Hoofdstuk 1 Chemisch rekenen
→ elektronenschillen en opbouw
Neutronen zijn verantwoordelijk voor massa, maar hebben geen invloed op chemische
eigenschappen.
→ Isotopen: atomen die hetzelfde aantal protonen in de kern hebben, maar een verschillend
aantal neutronen.
Eigenschappen worden bepaalde door het aantal elektronen in de buitenste schil: valentie-
elektronen. De verdeling over de schillen noemen we de elektronen-configuratie.
→ Edelgasconfiguratie zorgt voor stabiliteit.
Periodiek systeem:
→ Edelgassen: reageren nauwelijks met andere stoffen, zeer stabiel.
→ Halogenen: reageren makkelijk met metalen, nemen elektron op (oxidator)
→ Alkalimetalen: reageren met water en halogenen, staan elektron af (reductor)
Rekenschema:
Een grootheid is iets wat je kunt meten. Deze grootheid wordt uitgedrukt in een eenheid.
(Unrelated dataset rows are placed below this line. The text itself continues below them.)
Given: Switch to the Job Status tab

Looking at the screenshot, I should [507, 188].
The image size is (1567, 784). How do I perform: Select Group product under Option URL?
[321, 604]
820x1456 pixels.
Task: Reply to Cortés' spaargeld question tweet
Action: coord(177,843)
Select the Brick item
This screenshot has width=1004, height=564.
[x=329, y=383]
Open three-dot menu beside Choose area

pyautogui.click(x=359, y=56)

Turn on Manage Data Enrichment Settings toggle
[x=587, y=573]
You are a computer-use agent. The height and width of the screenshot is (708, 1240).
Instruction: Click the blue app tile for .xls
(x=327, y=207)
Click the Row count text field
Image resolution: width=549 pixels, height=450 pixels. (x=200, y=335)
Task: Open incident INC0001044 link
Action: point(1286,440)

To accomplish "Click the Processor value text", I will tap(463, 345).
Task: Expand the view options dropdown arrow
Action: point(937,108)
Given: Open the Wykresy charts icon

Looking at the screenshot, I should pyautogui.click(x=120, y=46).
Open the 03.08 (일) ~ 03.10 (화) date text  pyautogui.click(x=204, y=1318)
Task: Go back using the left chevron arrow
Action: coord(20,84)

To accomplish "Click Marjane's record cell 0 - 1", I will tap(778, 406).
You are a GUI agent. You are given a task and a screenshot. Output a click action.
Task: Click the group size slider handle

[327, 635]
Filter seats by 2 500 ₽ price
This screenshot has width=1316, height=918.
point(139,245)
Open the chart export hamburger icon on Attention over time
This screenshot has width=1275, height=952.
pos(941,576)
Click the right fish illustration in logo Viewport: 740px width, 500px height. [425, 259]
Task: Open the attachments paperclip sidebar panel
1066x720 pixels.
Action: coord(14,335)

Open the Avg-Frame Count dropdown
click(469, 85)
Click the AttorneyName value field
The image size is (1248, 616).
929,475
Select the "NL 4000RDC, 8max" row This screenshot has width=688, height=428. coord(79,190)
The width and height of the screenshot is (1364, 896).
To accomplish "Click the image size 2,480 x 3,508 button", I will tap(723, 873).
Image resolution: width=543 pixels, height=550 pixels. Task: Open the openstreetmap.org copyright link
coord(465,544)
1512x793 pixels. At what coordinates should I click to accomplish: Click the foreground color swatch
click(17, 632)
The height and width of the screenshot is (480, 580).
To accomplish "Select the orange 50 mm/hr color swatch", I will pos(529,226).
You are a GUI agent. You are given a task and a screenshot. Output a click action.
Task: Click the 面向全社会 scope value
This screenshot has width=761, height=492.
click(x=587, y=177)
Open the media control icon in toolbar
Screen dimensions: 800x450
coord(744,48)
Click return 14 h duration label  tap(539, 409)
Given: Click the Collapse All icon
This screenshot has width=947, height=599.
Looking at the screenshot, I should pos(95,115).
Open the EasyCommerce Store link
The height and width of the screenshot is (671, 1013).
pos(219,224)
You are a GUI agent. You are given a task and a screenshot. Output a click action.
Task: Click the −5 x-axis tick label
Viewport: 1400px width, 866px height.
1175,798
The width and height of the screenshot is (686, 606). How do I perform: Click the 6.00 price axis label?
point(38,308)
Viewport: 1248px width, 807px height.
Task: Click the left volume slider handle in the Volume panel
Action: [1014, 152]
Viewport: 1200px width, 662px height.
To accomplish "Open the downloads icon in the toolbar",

Bij een onderzoek moet goed rekening worden gehouden met nauwkeurigheid
(wetenschappelijke notatie) en de gemiddelde meetwaarde die gebaseerd is op alle
telwaarden.
Rekenen met een chemische hoeveelheid maakt dat je de molecuulverhouding bij
chemische reacties direct kan omzetten in de molverhouding. Je kijkt dan naar de
verhoudingen in de reactie. Bij glucose bijv: 1 : 6 : 6 : 6
Stappenplan rekenen aan reacties:
1. geef de reactievergelijking
, 2. reken de gegeven grootheid om naar mol
3. gebruik de molverhouding uit de reactievergelijking
4. reken de hoeveelheid mol om naar de juiste grootheid en eenheid
5. controleer de significantie
Bij een verbrandingsreactie: stof A + stof B → CO en H20
De beginstof die in een reactie als eerste op is, wordt de ondermaat genoemd. Dit bepaalt
ook hoeveel product er max. kan worden gevormd. De beginstof die overblijft, wordt de
overmaat genoemd.
Hoofdstuk 2 Bindingstypen
macro en microniveau.
Metalen hebben op macroniveau een aantal algemene eigenschappen, zoals
geleidbaarheid, die kunnen worden verklaard aan de hand van de microstructuur van het
materiaal.
In een metaalatoom worden de valentie-elektronen minder sterk door de kern aangetrokken.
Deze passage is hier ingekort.